Minggu, 06 Oktober 2013

Relasi Pikiran, Bahasa, dan Realitas



RELASI PIKIRAN, BAHASA, DAN REALITAS

            Keterkaitan antara pikiran, bahasa, dan realitas selalu kita tunaikan dalam berbagai hal di kehidupan walau tidak semua orang menyadarinya. Ketika saya berkumpul bersama kawan di taman, saya bisa berpikir tentang warna baju dan mengucapkannya dengan bahasa Indonesia bahwa, “Baju dia berwarna merah.” Saya tidak bisa menarik kesimpulan serta mengucapkan dengan bahasa jika dia menggunakan baju warna kuning. Kasus ini telah dikaji oleh para ahli seperti Ferdinand de Saussure (1857-1913).

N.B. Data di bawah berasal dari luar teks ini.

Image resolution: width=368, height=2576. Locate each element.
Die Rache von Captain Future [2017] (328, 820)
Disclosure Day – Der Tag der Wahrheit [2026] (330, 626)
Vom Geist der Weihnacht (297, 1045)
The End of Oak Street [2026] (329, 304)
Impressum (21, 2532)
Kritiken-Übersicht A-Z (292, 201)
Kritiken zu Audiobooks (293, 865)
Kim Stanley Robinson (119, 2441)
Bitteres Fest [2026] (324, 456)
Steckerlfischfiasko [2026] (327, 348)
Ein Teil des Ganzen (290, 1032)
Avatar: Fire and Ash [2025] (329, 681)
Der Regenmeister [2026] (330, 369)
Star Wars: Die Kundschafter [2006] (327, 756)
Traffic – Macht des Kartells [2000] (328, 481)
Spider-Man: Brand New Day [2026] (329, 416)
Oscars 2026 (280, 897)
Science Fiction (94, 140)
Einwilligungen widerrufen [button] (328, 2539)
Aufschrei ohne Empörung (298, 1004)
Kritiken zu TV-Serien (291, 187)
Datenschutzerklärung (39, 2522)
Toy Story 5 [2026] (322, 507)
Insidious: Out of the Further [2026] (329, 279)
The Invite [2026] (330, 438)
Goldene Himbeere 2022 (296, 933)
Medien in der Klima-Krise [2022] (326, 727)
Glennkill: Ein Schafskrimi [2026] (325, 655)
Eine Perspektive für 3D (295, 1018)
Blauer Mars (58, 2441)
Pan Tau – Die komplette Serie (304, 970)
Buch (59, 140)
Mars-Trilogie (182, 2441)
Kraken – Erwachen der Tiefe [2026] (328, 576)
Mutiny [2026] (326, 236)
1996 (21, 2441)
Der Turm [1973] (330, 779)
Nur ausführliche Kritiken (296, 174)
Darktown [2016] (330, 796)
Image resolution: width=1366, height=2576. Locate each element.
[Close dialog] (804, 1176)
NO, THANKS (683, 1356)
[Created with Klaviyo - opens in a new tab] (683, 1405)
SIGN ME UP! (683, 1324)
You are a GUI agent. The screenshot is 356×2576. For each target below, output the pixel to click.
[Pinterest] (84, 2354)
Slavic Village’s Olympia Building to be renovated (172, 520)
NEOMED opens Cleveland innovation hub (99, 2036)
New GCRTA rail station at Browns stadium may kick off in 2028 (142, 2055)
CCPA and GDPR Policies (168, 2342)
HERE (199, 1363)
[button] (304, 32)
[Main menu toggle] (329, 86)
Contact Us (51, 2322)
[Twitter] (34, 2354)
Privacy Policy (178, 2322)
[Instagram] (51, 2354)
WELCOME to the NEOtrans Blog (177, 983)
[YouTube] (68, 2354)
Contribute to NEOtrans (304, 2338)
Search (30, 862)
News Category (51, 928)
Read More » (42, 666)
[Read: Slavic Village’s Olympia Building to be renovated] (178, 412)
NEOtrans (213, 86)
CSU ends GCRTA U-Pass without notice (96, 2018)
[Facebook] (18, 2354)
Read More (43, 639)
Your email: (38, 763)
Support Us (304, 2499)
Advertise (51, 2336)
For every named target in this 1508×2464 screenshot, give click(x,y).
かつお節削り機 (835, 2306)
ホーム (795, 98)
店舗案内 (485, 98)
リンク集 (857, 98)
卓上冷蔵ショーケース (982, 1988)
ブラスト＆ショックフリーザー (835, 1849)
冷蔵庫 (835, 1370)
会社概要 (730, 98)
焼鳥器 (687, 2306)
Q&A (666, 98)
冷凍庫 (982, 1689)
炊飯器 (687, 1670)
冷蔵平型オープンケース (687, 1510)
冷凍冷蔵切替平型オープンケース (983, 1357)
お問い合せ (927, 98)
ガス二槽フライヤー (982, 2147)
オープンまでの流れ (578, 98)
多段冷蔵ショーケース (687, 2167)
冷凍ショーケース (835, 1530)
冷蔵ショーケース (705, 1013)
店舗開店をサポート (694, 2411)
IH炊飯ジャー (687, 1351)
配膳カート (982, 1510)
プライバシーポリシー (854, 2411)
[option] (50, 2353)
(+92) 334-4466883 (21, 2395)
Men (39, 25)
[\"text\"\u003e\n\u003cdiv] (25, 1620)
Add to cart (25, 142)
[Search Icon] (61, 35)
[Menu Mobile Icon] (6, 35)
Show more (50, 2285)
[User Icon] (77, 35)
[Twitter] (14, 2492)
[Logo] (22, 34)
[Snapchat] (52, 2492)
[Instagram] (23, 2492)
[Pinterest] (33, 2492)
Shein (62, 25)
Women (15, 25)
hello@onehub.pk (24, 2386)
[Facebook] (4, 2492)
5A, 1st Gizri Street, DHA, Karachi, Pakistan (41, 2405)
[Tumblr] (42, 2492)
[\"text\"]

Dia mengatakan bahwa bahasa merupakan sarana ekspresi.
            Kita harus mengetahui alur dari kajian ini dengan mengetahui dan memahami bahasa, pikiran, dan realitas. Demikian supaya memudahkan kita mengetahui keterkaitan diantara ketiganya.
            Untuk memaknai bahasa, secara garis besar ada dua paham tentang bahasa, yakni instru-mentalisme dan determinisme. Perbedaan diantara kedua paham tersebut hanya terletak pada persepsi kegunaan bahasa tersebut. Instru-mentalisme menganggap bahasa sebagai sarana pengungkapan ekspresi, pikiran, dan emosi. Sedangkan determinisme menganggap bahasa sebagai syarat mutlak untuk berpikir. Instru-mentalisme memiliki makna bahwa bahasa bukan merupakan sarana utama untuk menuangkan hasil pemikiran. Ragam bahasa merupakan variasi bahasa menurut pemakaian, yang berbeda-beda menurut topik yang dibicarakan, menurut hubungan pembicara, kawan bicara, orang yang dibicarakan, serta menurut medium pembicara (Bachman, 1990). Seseorang yang sedih pun tak perlu membahasakan dengan lisannya, namun cukup dengan tangisan ataupun mimik muka yang cemberut atau nampak masam. Maka, Poespoprodjo (1999) mengatakan bahwa, paham intru-mentalisme lebih dekat dengan kehidupan sehari-hari, tetapi tetap terasa pula dalam (kebanyakan) praktek karya ilmiah. Paham determinisme berkata lain tentang bahasa. Itu mendefinisikan bahwa bahasa merupakan syarat bagi kita untuk menuangkan hasil pemikiran. Jika tidak ada bahasa, maka hasil pemikiran kita tidak akan tercurahkan.
            Sebagian orang berpendapat bahwa berpikir merupakan awal dari semua proses realitas. Mungkin mereka menganggap adanya printer terlahir karena pikiran. Padahal lahirnya printer karena mereka telah mengetahui efektivitas kerja dari realitas printer tersebut. Manusia berpikir untuk menyelesaikan permasalahannya, yaitu pemborosan waktu, tenaga, dan kertas akibat mesin tik (realita). Maka, kenyataannya realitaslah awal dari semua proses tersebut. Realitas merupakan sumber pikiran. Hal itu disebabkan berpikir adalah proses menerima, dan realitas sebagai pendatang dan sumber pemikiran. Sebagai penerima, berpikir berfungsi sebagai suatu proses tanggapan kepada realutas yang ia dapatkan dari panca inderanya. Dengan kata lain, sungguh tidak dianjurkan jika kita berpikir semena-mena tanpa memikirkan apa yang realitas ungkapkan pada diri kita.
            Realitas merupakan sumber, perangsang, penarik minat otak kita untuk berpikir. Realitaslah yang mampu mengetahui sejauh mana pengetahuan dan memori kita terhadap realita di depan kita. Realitas sejatinya merangsang pikiran untuk mencari ungkapan yang tepat dengan dituangkannya pikiran atau realitas. Sehingga apa yang realitas katakan dapat dibahasakan oleh pikiran kita dan dikomunikasikan kepada orang lain. Bahasa merupakan jawaban manusia terhadap panggilan realitas kepadanya (Poespoprodjo,1999).
            Maka benar jika dikatakan bahwa ada relasi antara pikiran, bahasa, dan realitas. Tidak akan ada bahasa dan pikiran jika tidak ada realitas. Daur dari hubungan tersebut akan terus berlangsung karena realitas tidak akan pernah habus dipikirkan dan diungkapkan.